There are a few trends I notice both as a reader and editor. One is the misuse of that in place of who in narrative text or formal scripts. Before you argue – note what I actually said: in narrative text or formal scripts. This means areas of your book that is not dialogue (internal – thoughts or narrative by POV – or verbal) and nothing colloquial.

Now, to be fair, who and that are relative pronouns. That means there are things to consider: subject (noun), is it a restrictive or non-restrictive relative clause, or is possessive? Things get more confused when you start to discuss formal versus informal, then whether you plan to publish or not, as the following illustrates:

“One rule that is commonly taught to learners of English is that you can use who to refer to animate nouns (people and pets) and which to refer to inanimate nouns (things). However, that can be used for both animate and inanimate antecedents. Another common rule is that you can use which or who for both defining and non-defining clauses, while that is only used in defining clauses. The most popular grammars for EFL/ESL students and instructors alike present the rules in this way.

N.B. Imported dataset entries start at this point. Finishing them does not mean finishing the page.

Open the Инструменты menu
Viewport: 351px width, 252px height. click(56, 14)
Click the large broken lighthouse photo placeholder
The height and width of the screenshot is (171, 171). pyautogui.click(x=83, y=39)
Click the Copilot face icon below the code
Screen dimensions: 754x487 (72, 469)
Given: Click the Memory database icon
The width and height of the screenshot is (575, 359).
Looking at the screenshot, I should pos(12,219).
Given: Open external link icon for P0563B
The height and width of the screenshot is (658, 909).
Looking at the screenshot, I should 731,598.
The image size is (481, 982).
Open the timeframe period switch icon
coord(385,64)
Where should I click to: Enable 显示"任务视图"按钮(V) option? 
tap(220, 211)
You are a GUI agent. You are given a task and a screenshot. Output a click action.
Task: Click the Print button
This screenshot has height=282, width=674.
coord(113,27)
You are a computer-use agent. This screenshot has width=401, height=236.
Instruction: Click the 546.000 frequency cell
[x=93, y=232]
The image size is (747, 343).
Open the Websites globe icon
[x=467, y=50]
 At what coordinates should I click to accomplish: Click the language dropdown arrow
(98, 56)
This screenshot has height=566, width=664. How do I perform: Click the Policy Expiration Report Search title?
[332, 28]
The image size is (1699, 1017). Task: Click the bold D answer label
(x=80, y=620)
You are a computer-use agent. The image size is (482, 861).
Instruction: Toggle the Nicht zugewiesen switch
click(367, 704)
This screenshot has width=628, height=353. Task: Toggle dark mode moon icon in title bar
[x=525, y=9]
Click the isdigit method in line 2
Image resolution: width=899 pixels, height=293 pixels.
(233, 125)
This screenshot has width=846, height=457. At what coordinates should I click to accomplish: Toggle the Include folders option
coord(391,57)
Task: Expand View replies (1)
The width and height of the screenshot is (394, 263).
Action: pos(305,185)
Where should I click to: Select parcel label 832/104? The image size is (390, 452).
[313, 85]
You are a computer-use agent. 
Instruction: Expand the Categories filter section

Moreover, a quick search on any corpus returns hundreds or even thousands of concordance lines that evidence the validity of these rules.

Things begin to get confusing if you ask your students to follow a specific style guide for writing assignments, such as the Publication Manual of the American Psychological Association (APA) or the MLA Handbook (MLA). Both of these guides prescribe the use of that for defining relative clauses and which for non-defining clauses. The APA also prescribes the use of that for non-human nouns (including your pets!) and who for humans. (For APA blog posts about relative pronouns, search https://apastyle.apa.org/).  Proponents of these guides argue that using different pronouns for different functions ensures precision and clarity in academic writing. Some proponents might even unbashfully refer to my, now not-so-subtle, ‘puns’ above as ‘errors’.”



As PUBLISHED writers, if you are NOT writing dialogue or colloquial narrative, you should be FORMAL. Therefore, you want to use this rule:

WHO is used in conjunction with PEOPLE. Ms. Johnson is a teacher who believes in studying.

THAT is used in conjunction with an inanimate object (or things). The pencil that broke during the test was a number two lead.

Even though these pronouns seem interchangeable, they’re not. There are specific times to use each one. Here are some quick ways to remember whether who, that, and which are the right words to use.

  • Who: When describing people
  • That: When describing objects or groups
  • Which: When describing objects

That overlaps meaning with who and which. So, why can’t you use that in every situation? It turns out that when you use these pronouns to introduce relative clauses, the sentence’s context determines which pronoun you should use.


“Many people use the words who and that interchangeably, but it’s important to know the difference between them. In short, who is used to refer to people, while that is used for inanimate objects, organizations, and types of people.